From the deb package

You just need to install the package using a dedicated program on your distribution or by typing dpkg -i package-name, where package-name must be replaced by the name of your package. This will install crac as well as crac-index (to create indexes working with CRAC) on your system.

From the source code

  1. Unpack the archive
  2. Enter the directory crac-version-number
  3. Type ./configure
  4. If everything went fine, run make
  5. You may want to check everything is ok by running make check
  6. Finally, you can install the software on your system by running make install

If the configure step failed, that may be due to a missing library. In particular the zlib is needed. On a Debian or Debian-like system, you’ll need to install zlib1g, zlib1g-dev.

Using CRAC

CRAC relies on a pre-computed index of the genome, as Bowtie or BWA do. The first step is therefore to build such an index, if it is not done yet.


If you still need to index your genome, we explain it in the following:

The crac-index program is the one that creates an index for a genome. For creating such an index, you must launch a command as this one:

crac-index index myIndex sequence1.fa sequence2.fa sequence3.fa

The first parameter (index) specifies that we want to create an index. The second parameter (myIndex) is the name of the index to be created. The following parameters are FASTA or multi-FASTA files containing the sequences to be indexed.
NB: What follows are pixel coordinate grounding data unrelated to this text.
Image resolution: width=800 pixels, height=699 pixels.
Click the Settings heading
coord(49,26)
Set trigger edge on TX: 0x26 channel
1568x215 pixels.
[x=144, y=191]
The creation of the index always generates two files: a .ssa file and a .conf file. Please, note that the extensions must not be provided neither to crac-index nor to crac.

If needed, the original sequences can be recovered using the CRAC index. Therefore you can delete the original FASTA files to save space. This recovery can be done using the following command:

crac-index get sequences.fa myIndex

This will output all the sequences indexed in myIndex.ssa in the file sequences.fa.

Launching CRAC

Once an index has been built, CRAC can be used with that index. CRAC must always be launched with at least three parameters.
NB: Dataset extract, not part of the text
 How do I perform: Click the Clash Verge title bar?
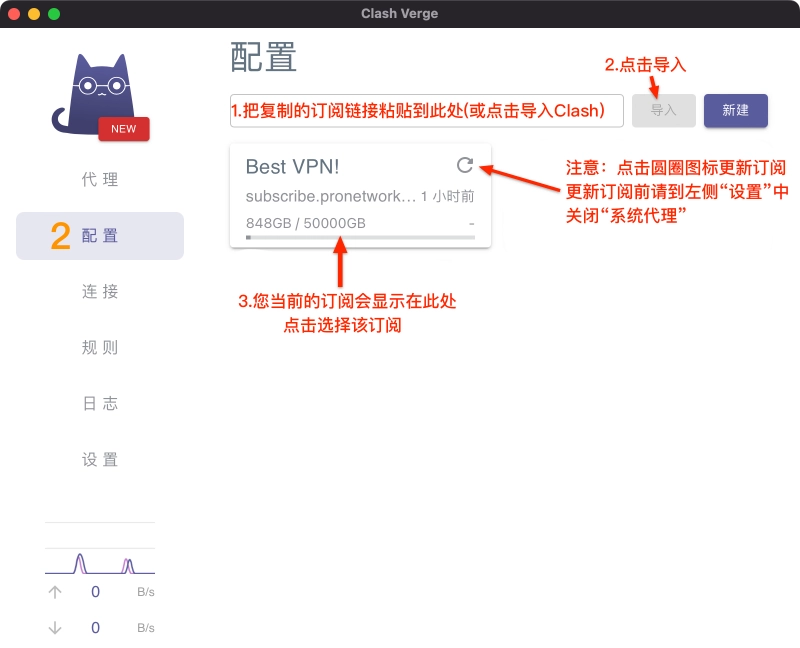point(400,14)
  • -i the name of the index (e.g. myIndex, recall that the extension must not be provided!)
  • -r the name of the FASTA or FASTQ file containing the reads (the input file may also be compressed using gzip)
  • -k the length of the k-mer to be used, we recommend to set k to 22 for the human genome for a better accuracy.

The value of k is very important for the algorithm. You must not underestimate it, otherwise the results will be of no utility. It must be chosen to ensure (as much as possible) that a k-mer has a very high probability to occur a single times on the genome.

You may also want some output to be created to know what was mapped, what was not, and where. CRAC can produce a SAM/BAM file by specifying the name of the SAM output file using the -o parameter.

As an example, CRAC can be launched with those parameters:

crac -i myIndex -k 22 -r reads_1.fastq read_2.fastq --bam -o output.bam --nb-threads

In that example CRAC is launched on the genome indexed in myIndex, with 22-mers on the paired-end reads stored in reads_1.fastq reads_2.fastq respectively. The output is written in the output.bam file and the program is launched in parallel on 10 threads.